Exercise materials:
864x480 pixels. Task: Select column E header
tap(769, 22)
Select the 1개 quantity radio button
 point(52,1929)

---

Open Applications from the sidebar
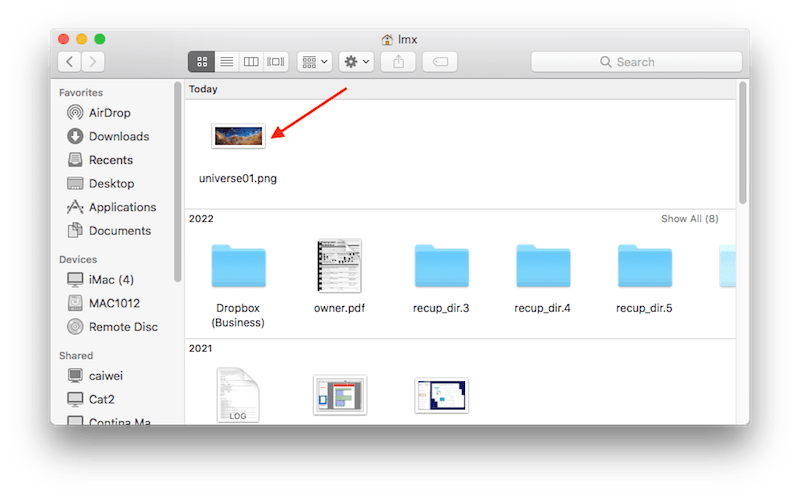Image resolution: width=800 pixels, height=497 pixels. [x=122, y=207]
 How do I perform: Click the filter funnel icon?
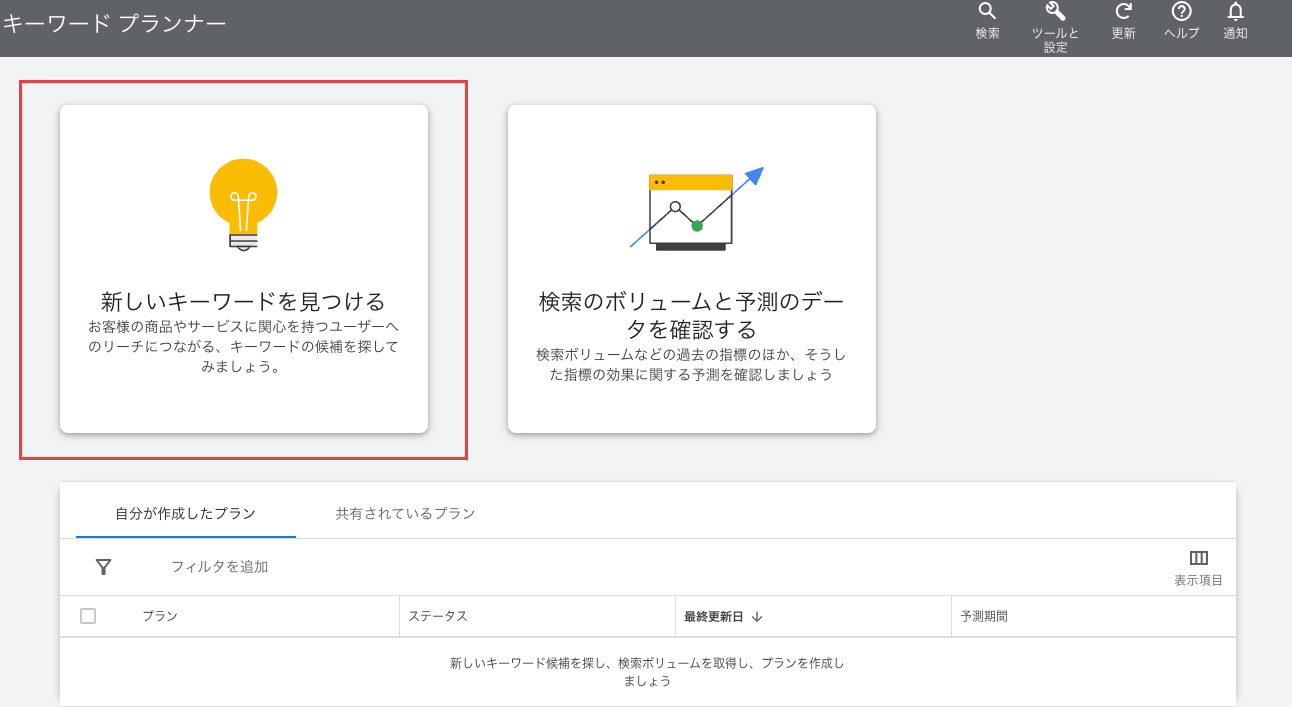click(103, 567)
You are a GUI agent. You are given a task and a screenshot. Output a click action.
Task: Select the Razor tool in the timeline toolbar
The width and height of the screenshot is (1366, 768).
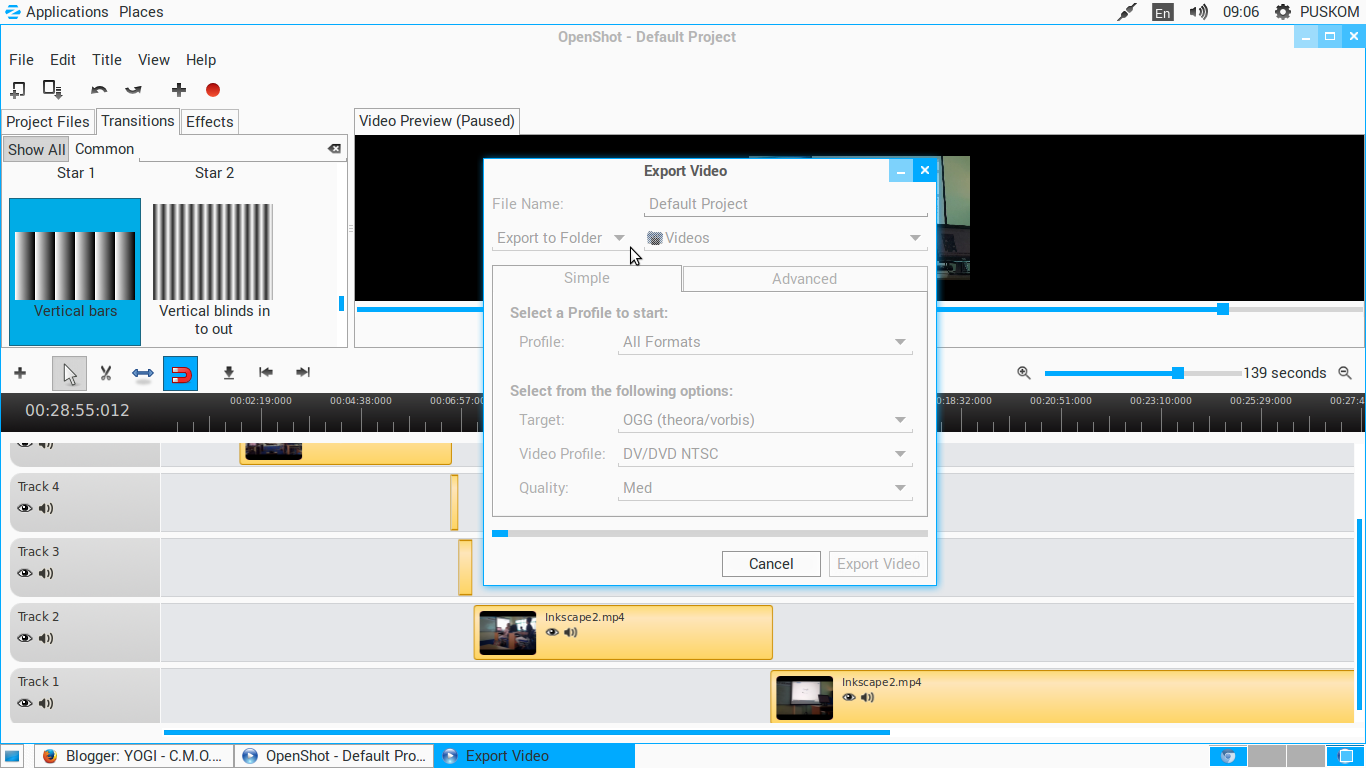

Your goal: Counting only lines that hold "screenshot", state how many appear in the records, and give nothing but the number.

Written response: 2